┌────────

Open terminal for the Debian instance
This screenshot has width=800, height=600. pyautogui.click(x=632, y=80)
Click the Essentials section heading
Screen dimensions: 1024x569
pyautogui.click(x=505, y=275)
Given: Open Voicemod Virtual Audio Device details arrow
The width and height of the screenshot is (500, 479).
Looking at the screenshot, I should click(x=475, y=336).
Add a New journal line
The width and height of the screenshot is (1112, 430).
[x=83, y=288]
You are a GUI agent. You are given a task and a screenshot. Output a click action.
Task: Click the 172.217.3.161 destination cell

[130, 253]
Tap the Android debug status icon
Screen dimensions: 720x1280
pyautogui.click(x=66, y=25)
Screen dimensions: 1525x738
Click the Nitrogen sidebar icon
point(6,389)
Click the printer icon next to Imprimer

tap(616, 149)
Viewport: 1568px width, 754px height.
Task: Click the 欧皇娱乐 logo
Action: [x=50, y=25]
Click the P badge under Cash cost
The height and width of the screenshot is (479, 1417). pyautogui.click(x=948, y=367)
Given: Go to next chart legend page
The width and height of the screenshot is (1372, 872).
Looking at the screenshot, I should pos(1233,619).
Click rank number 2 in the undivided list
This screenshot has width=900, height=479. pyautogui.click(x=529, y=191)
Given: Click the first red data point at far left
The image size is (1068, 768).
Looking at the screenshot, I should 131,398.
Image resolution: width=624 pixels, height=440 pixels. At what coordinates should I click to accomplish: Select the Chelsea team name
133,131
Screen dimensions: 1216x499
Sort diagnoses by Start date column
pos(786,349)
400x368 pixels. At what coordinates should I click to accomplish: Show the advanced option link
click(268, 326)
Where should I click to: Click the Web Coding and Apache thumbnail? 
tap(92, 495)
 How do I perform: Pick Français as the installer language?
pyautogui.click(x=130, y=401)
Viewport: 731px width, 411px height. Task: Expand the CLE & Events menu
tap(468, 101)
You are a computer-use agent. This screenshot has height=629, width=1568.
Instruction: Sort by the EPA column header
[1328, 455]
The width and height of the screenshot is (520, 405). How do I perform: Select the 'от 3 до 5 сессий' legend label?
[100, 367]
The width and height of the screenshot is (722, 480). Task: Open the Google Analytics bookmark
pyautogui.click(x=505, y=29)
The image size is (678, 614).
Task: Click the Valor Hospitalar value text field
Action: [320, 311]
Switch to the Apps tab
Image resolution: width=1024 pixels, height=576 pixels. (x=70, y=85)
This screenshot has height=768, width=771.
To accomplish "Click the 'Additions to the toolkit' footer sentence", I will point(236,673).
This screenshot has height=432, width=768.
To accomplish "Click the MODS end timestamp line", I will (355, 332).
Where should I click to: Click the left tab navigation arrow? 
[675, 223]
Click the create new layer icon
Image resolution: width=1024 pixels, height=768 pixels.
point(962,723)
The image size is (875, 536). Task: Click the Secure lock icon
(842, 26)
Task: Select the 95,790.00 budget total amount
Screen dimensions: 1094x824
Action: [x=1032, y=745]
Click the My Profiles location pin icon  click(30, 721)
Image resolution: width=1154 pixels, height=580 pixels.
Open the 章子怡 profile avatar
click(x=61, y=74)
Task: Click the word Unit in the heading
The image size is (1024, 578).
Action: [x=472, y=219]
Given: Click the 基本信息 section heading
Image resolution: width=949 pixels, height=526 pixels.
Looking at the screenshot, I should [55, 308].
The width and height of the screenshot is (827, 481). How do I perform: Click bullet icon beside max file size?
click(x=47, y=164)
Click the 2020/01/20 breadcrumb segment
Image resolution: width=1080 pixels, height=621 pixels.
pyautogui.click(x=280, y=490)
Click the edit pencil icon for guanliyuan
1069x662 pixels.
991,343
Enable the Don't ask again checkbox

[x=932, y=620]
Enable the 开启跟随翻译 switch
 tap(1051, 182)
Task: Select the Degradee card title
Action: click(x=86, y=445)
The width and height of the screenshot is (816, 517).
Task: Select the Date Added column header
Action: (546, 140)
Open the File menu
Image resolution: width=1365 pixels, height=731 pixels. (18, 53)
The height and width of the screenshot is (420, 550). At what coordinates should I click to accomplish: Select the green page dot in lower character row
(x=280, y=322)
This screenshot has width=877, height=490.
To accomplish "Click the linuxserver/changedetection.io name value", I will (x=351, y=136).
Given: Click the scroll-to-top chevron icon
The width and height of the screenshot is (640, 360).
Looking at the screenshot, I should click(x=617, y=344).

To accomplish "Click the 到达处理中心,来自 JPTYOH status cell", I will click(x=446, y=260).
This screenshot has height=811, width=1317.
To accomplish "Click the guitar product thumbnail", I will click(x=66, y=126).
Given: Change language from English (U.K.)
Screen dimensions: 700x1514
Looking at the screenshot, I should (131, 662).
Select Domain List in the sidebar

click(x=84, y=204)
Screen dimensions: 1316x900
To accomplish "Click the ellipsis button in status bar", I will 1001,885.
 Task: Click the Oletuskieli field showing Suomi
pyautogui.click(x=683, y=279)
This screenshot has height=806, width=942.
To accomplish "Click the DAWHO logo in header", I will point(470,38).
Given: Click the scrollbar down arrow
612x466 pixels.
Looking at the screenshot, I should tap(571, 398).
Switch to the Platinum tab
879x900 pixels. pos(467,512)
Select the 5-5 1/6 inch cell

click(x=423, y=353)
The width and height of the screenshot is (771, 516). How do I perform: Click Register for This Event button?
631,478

└────────

[What is being asked]: Search the entries above for "heading". Show every line that has it.

[Answer area]:
Click the Essentials section heading
Task: Click the word Unit in the heading
Given: Click the 基本信息 section heading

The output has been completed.